And the shadow of Cona holds;
Like a ghost breathes the wind from the mountain,
With its spirit voice in its folds.
There are two cloudy forms before us,
Where its host the dim night shows;
The sigh of the moor curls their tresses,
As they tread over Alva of roes.
Dusky his dogs came with one,
And he bends his dark-brow of yew;
There’s a stream from the side of the sad-faced maid,
Dyes her robe with a blood-red hue.
Hold thou back, O thou wind! from the mountain,
Let their image a moment stay;
Nor sweep with thy skirts from our eyesight,
Nor scatter their beauty away.
O’er the glen of the rushes, the hill of the hinds
With the vague wandering vapour they go;
O, Bard of the times that have left us!
Aught of their life cans’t thou show?

OSSIAN’S REPLY.

The years that have been they come back as ye speak,
To my soul in their music they glide;
Like the murmur of waves in the far inland calm,
Is their soft and smooth step by my side.
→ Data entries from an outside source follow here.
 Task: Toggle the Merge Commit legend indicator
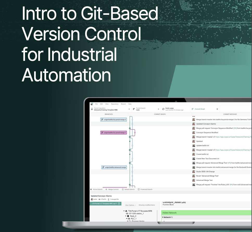tap(106, 189)
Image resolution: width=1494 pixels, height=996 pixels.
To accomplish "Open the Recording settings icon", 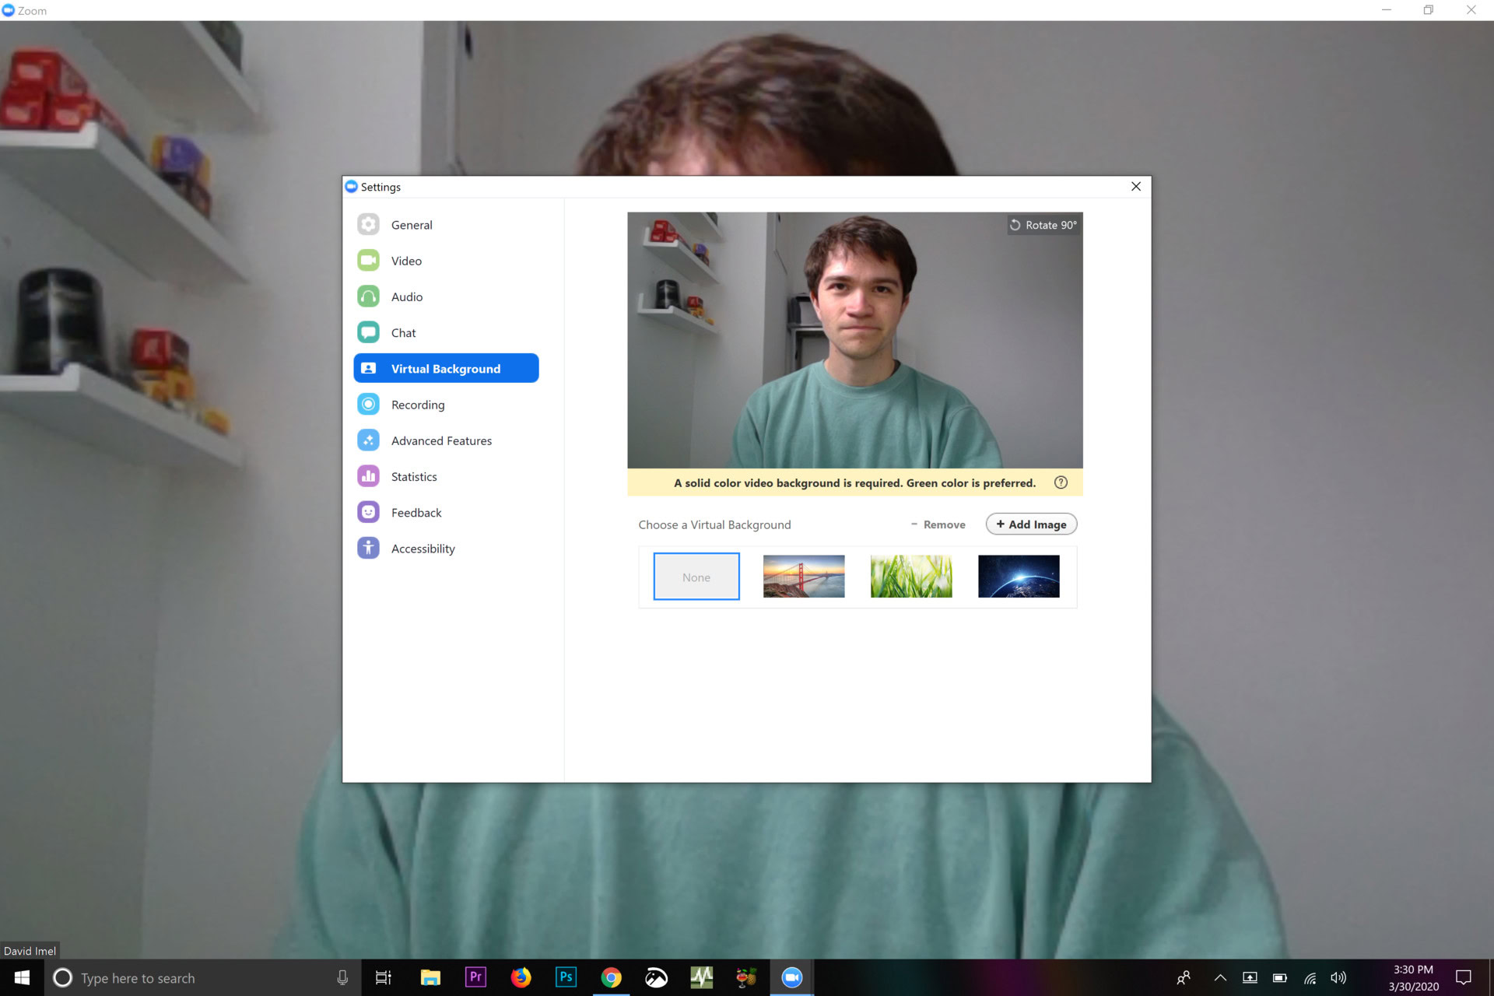I will click(x=368, y=405).
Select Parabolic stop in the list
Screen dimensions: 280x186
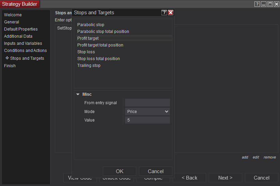tap(91, 25)
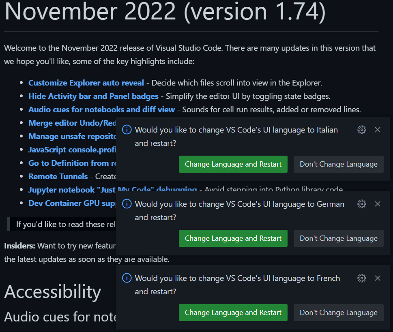The image size is (393, 332).
Task: Dismiss the French language notification
Action: [378, 278]
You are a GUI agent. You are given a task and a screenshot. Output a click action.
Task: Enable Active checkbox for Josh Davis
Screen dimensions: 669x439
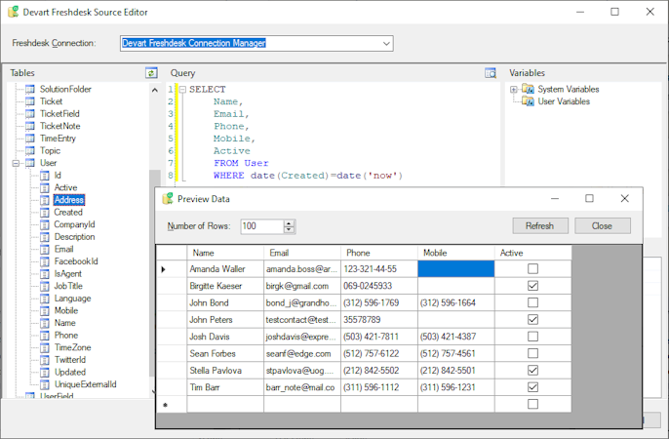532,337
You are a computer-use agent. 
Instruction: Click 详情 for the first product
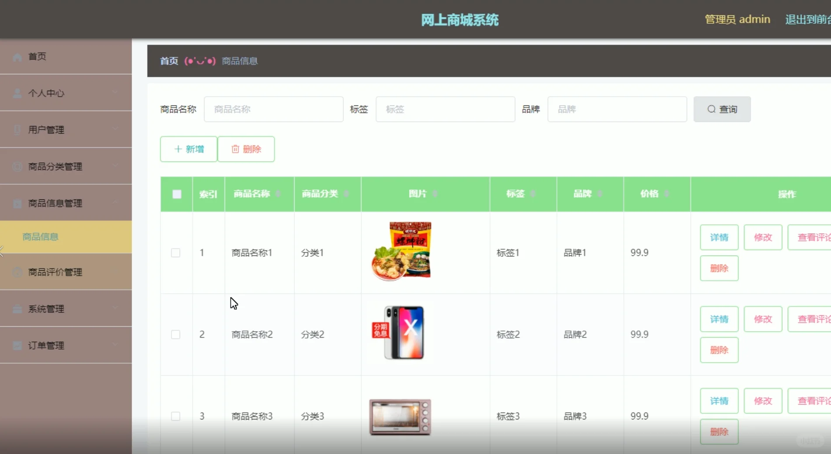(x=719, y=237)
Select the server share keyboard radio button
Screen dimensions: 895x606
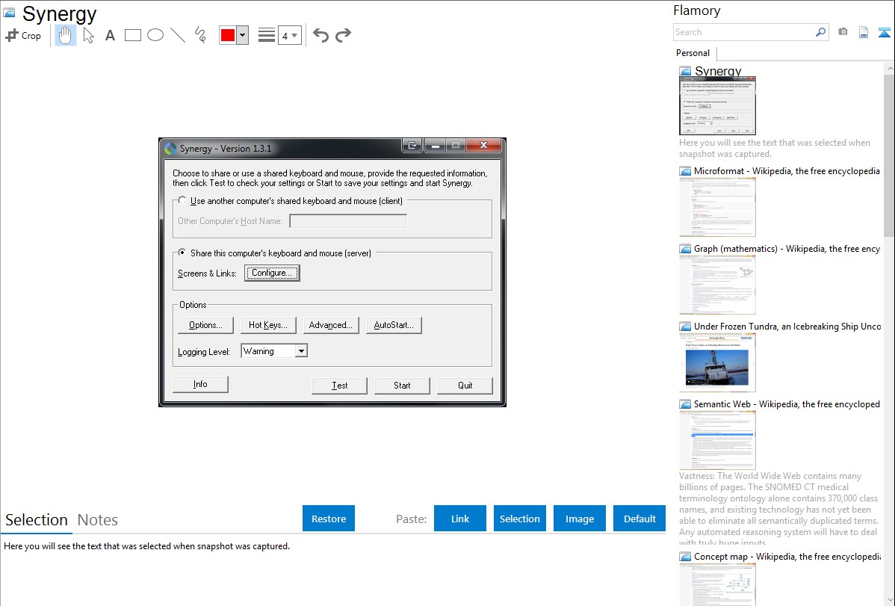182,253
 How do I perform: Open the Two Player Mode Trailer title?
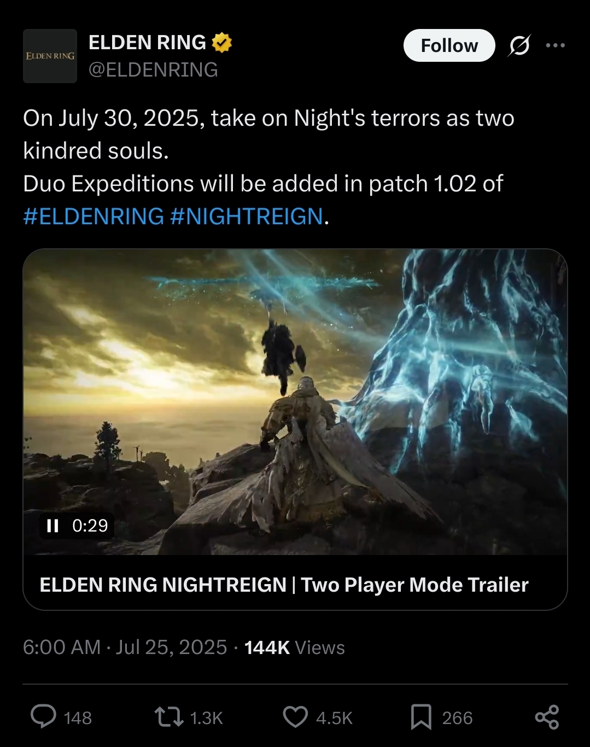pyautogui.click(x=284, y=585)
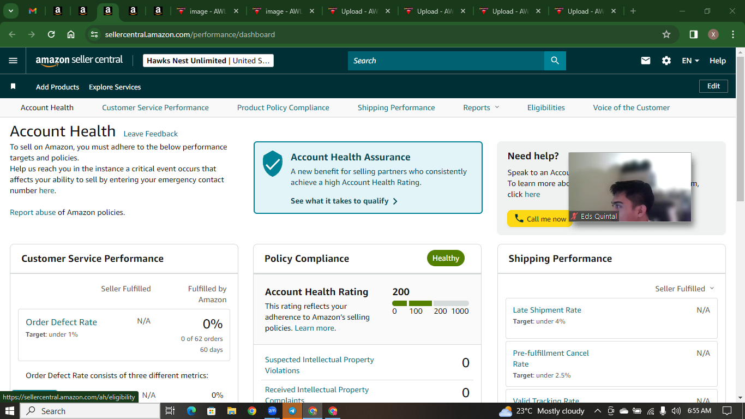Open Zoom from the taskbar
The image size is (745, 419).
click(x=272, y=411)

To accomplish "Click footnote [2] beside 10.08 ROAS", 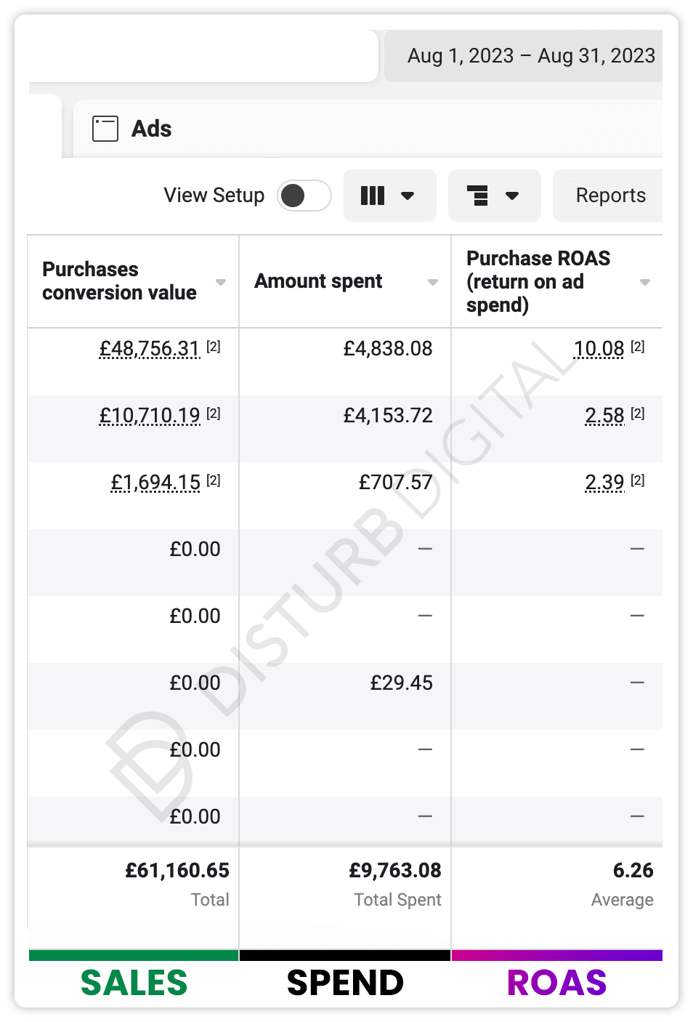I will click(638, 347).
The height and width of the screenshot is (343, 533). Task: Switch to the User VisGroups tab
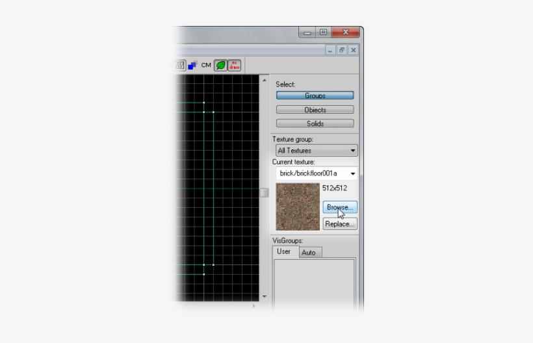(x=284, y=251)
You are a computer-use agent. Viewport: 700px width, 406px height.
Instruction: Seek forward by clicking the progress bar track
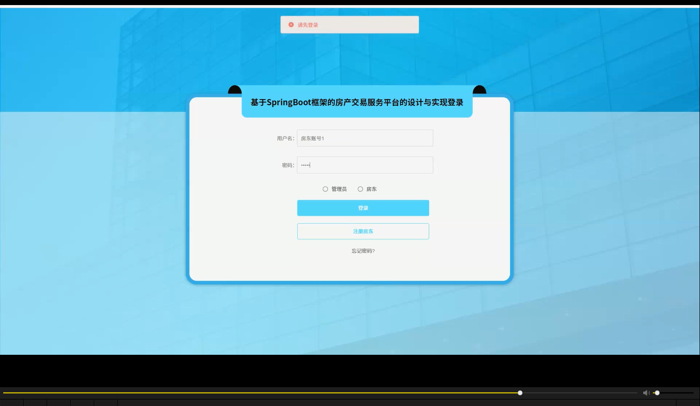(577, 393)
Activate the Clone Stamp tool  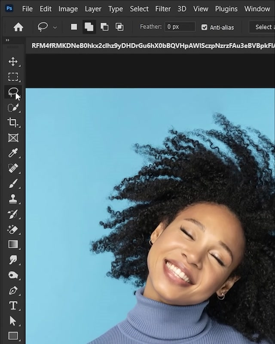coord(13,199)
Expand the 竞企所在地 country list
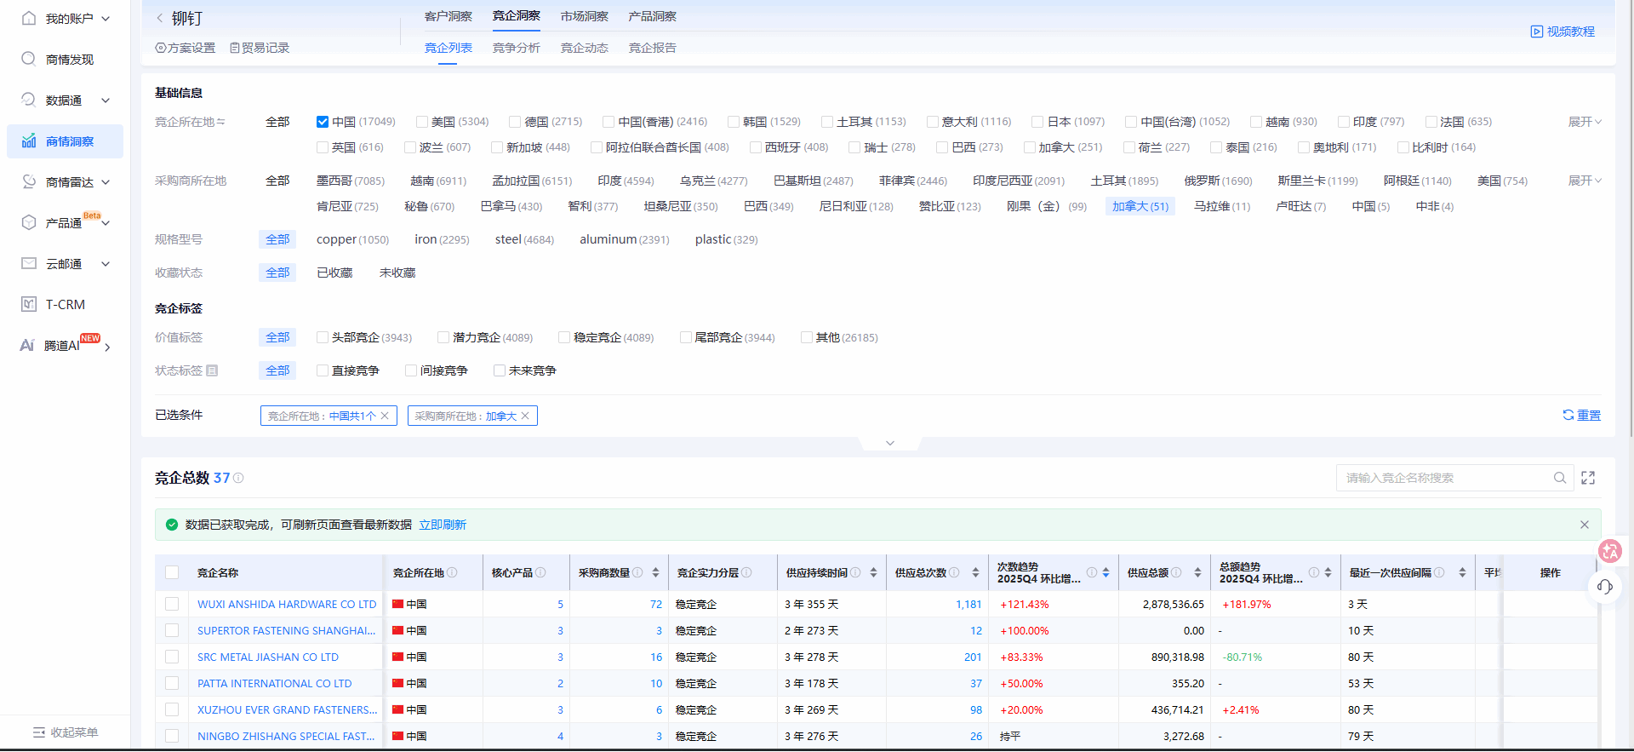1634x752 pixels. [1584, 122]
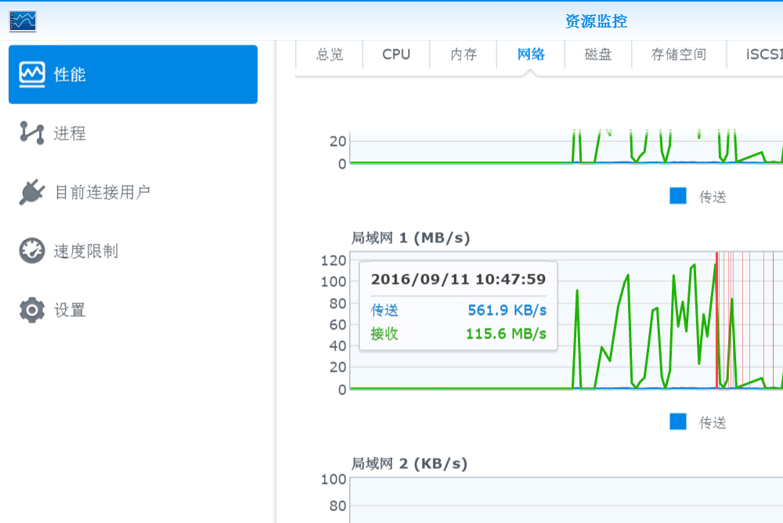Select the 内存 memory tab
The image size is (783, 523).
[463, 54]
The translation is from “The Gaelic Bards.” Let us now glance at a particular class of popular pieces that have become mixed up with the suspected works of Macpherson and Smith. The original of the specimens which follow was well known before Macpherson’s Gaelic Ossian appeared. The famous “Address to the Sun” is found in English in Macpherson’s Carthon. In the published Gaelic of 1807 its place is marked by asterisks. The Gaelic is inserted to correspond with the English in Clerk’s edition. A new literal translation is here attempted:—

O, thou that glidest in the sky,
Round as the hero’s full hard shield,
Thy frownless lustre, whence on high?
Sun, whence thy ceaseless light revealed?
Thou comest in thy lovely might;
The stars conceal from us their motion;
The moon pale hies from heaven’s height,
And shrouds her in the western ocean.
Thou in thy distance art alone;
Who bold may dare approach thy might;
With age, cairn, cliff, are overthrown;
With age the oak falls from the height.
The ocean shakes with ebb and flow;
The moon is lost in depth of night;
But, Victor, thou alone dost glow
In endless joy of thine own light.
When tempests darken round the earth
With lightning, and with hoarse-voiced thunder,
Fair through the storm thou look’st in mirth
Upon the troubled heavens under.
But vain to me are thy bright rays,
Since I must see no more thy glance
Gold-tressed that turns on eastern gaze
Of heaven’s cloudy countenance,
When thou art trembling in the west,
Through ocean’s dusky doors to rest.
But like myself thou art perchance—
Once robed with weakness, once with strength;
In circling sky our years advance
Together to one end at length;
Rejoice, O Sun, while thou art young;
Be glad, thou Prince! while thou art strong!
Old age is dark and void of mirth,
Like faint moon ere her horn she fills;
While looking from the clouds on earth
Where hoary mist skirts cairny hills.
The biting blast with breath of cold
Beats on the traveller weak and old.

It is said that this address, the original of which was supplied to the Highland Society in the year 1801, was well known in the central Highlands early in the eighteenth century. The Rev. Mr Macdiarmid wrote it down from the dictation of an old man in Glenlyon about 1770. It is said that this old man learned it in his youth from people in the same glen before Macpherson was born.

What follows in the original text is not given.